### [EXERCISE DESCRIPTION]
Starting at the line containing "Home (39, 16)" and ending with the last of the lines, rewrite each one with "University" changed to "College" and nothing else altered.

BEGIN RECORDS SHOWN

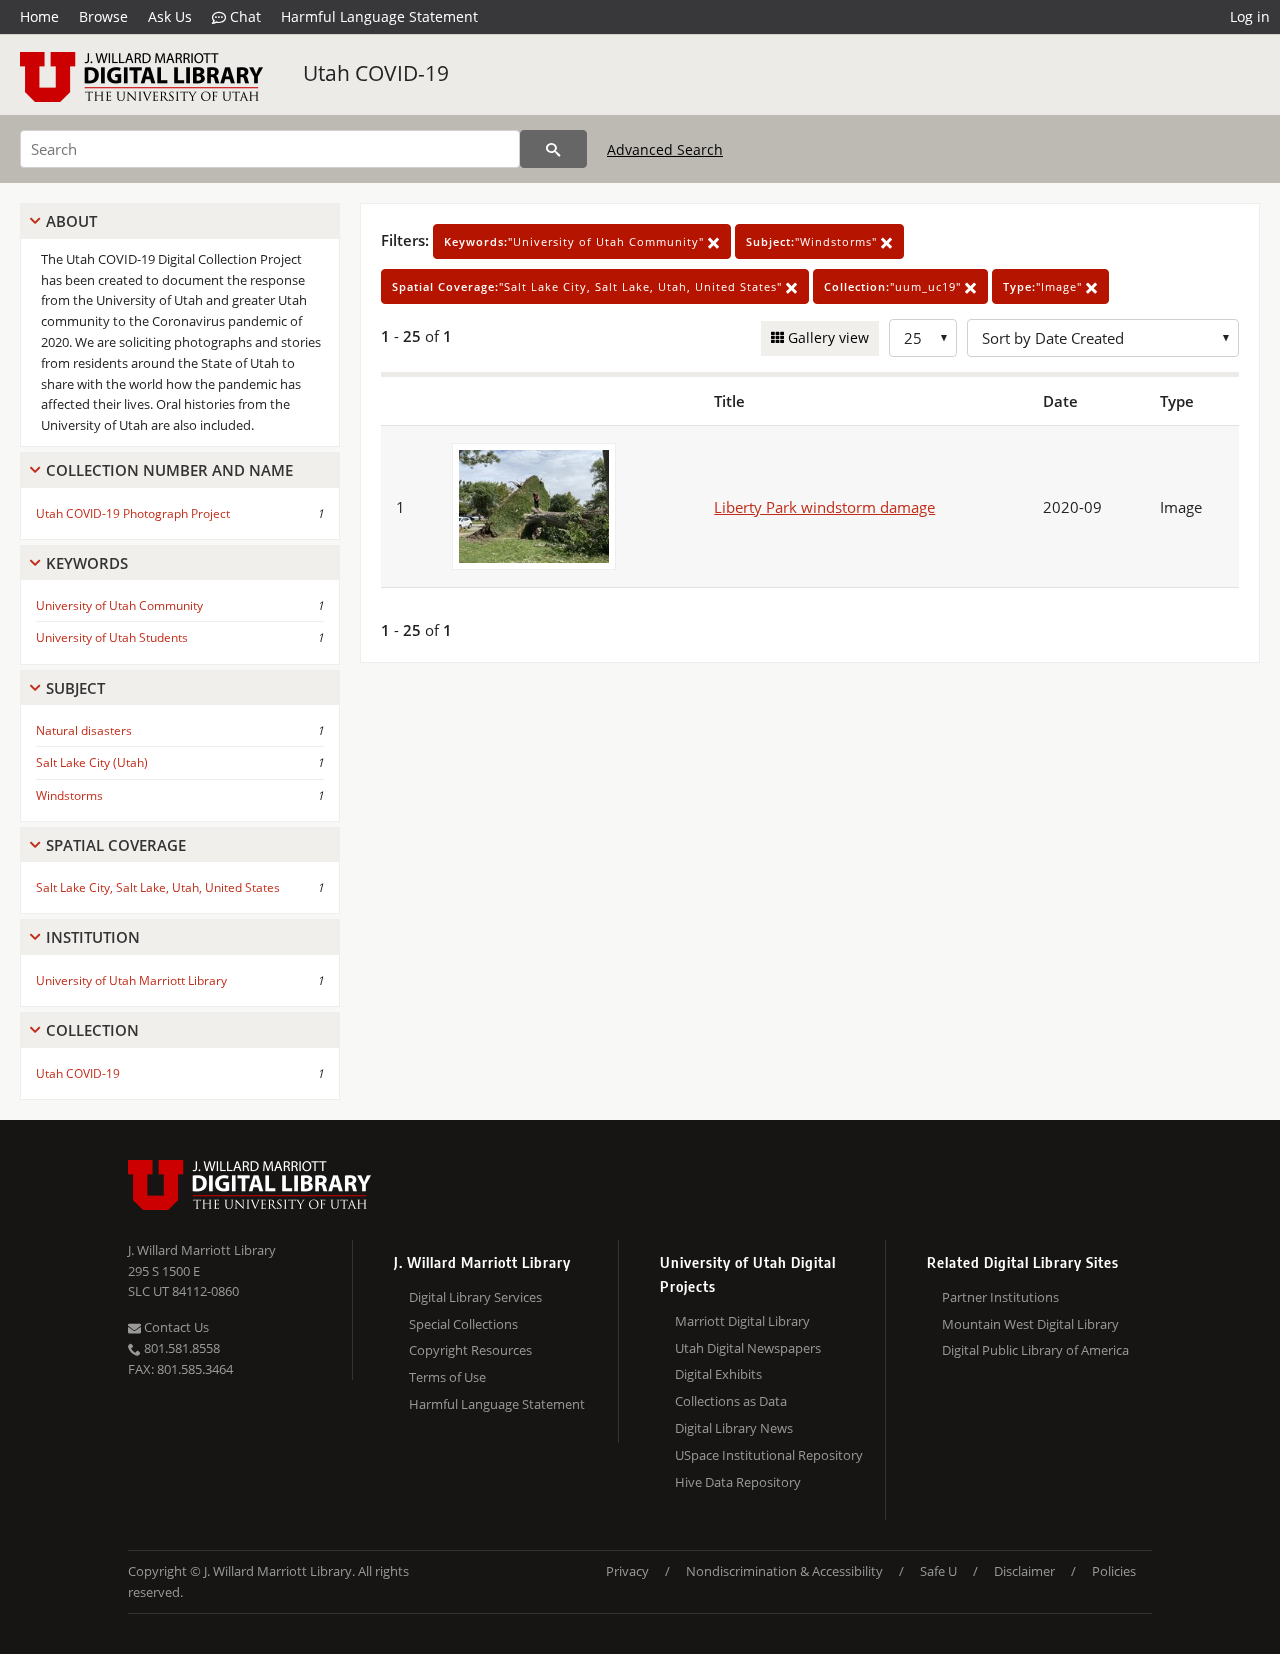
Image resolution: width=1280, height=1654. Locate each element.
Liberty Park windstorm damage (824, 507)
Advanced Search (665, 149)
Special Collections (463, 1324)
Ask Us (170, 16)
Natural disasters (84, 730)
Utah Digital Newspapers (748, 1348)
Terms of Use (447, 1377)
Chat (243, 16)
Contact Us (175, 1327)
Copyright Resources (470, 1350)
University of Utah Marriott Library (131, 980)
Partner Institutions (1000, 1297)
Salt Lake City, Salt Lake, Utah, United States (158, 887)
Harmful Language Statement (379, 16)
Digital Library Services (475, 1297)
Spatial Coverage (116, 845)
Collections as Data (731, 1401)
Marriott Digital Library (742, 1321)
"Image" (1044, 286)
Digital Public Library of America (1035, 1350)
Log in (1250, 16)
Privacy (627, 1571)
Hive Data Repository (738, 1482)
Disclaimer (1024, 1571)
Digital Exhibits (718, 1374)
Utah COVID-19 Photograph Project (133, 513)
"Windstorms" (813, 241)
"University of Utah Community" (576, 241)
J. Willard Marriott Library (202, 1250)
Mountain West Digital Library (1030, 1324)
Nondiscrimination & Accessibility (784, 1571)
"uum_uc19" (894, 286)
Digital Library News (734, 1428)
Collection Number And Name (169, 470)
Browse (103, 16)
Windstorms (69, 795)
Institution (93, 937)
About (71, 221)
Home (39, 16)
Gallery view (826, 337)
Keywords (87, 563)
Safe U (938, 1571)
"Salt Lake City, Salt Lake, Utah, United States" (589, 286)
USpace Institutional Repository (769, 1455)
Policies (1114, 1571)
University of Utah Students (112, 637)
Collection (92, 1030)
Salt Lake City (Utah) (92, 762)
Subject (75, 688)
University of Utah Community (119, 605)
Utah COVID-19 (376, 73)
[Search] (553, 149)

END RECORDS SHOWN

### [WRITTEN SOLUTION]
Home (39, 16)
Gallery view (826, 337)
Keywords (87, 563)
Safe U (938, 1571)
"Salt Lake City, Salt Lake, Utah, United States" (589, 286)
USpace Institutional Repository (769, 1455)
Policies (1114, 1571)
College of Utah Students (112, 637)
Collection (92, 1030)
Salt Lake City (Utah) (92, 762)
Subject (75, 688)
College of Utah Community (119, 605)
Utah COVID-19 (376, 73)
[Search] (553, 149)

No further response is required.